# Title: Data Aggregation
<b>Problem Statement:</b> Analyzing Sales Performance by Region in a Retail Company<br>
<b>Dataset:</b> "Retail_Sales_Data.csv"<br>
<b>Description:</b> The dataset contains information about sales transactions in a retail company. It
includes attributes such as transaction date, product category, quantity sold, and sales
amount.

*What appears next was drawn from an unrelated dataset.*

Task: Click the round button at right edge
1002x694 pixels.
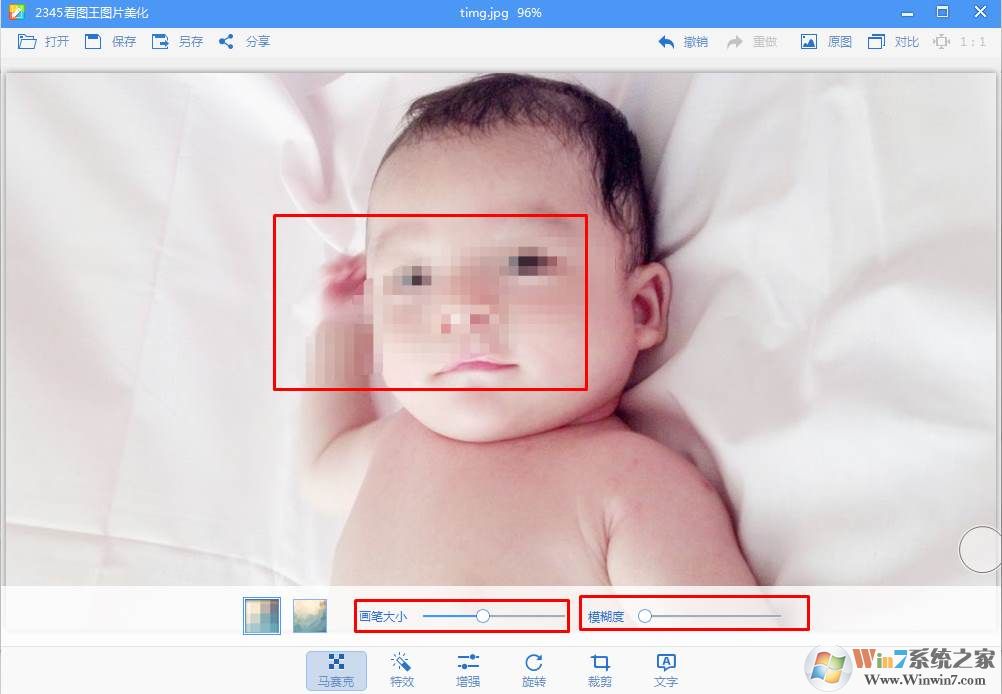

The goal is to perform data aggregation to analyze the sales performance by region
and identify the top-performing regions.<br>

<b>Tasks to Perform:</b>
1. Import the "Retail_Sales_Data.csv" dataset.
2. Explore the dataset to understand its structure and content.
3. Identify the relevant variables for aggregating sales data, such as region, sales
amount, and product category.
4. Group the sales data by region and calculate the total sales amount for each region.
5. Create bar plots or pie charts to visualize the sales distribution by region.
6. Identify the top-performing regions based on the highest sales amount.
7. Group the sales data by region and product category to calculate the total sales
amount for each combination.
8. Create stacked bar plots or grouped bar plots to compare the sales amounts across
different regions and product categories.

In [None]:
import pandas as pd
import matplotlib.pyplot as plt
import seaborn as sns

## Task 1. Import the "Retail_Sales_Data.csv" dataset

In [None]:
file_path = 'datasets/customer_shopping_data.csv' # Use the correct file path
sales_data = pd.read_csv(file_path)

## Task 2. Explore the dataset

In [None]:
sales_data.head() # View first few rows to understand structure

In [None]:
sales_data.info() # Check data types and null values

## Task 3. Identify the relevant variables

In [None]:
relevant_columns = ["shopping_mall", "price", "category"]

## Task 4. Group the sales data by region and calculate the total sales amount for each region

In [None]:
sales_by_region = sales_data.groupby('shopping_mall')['price'].sum().reset_index()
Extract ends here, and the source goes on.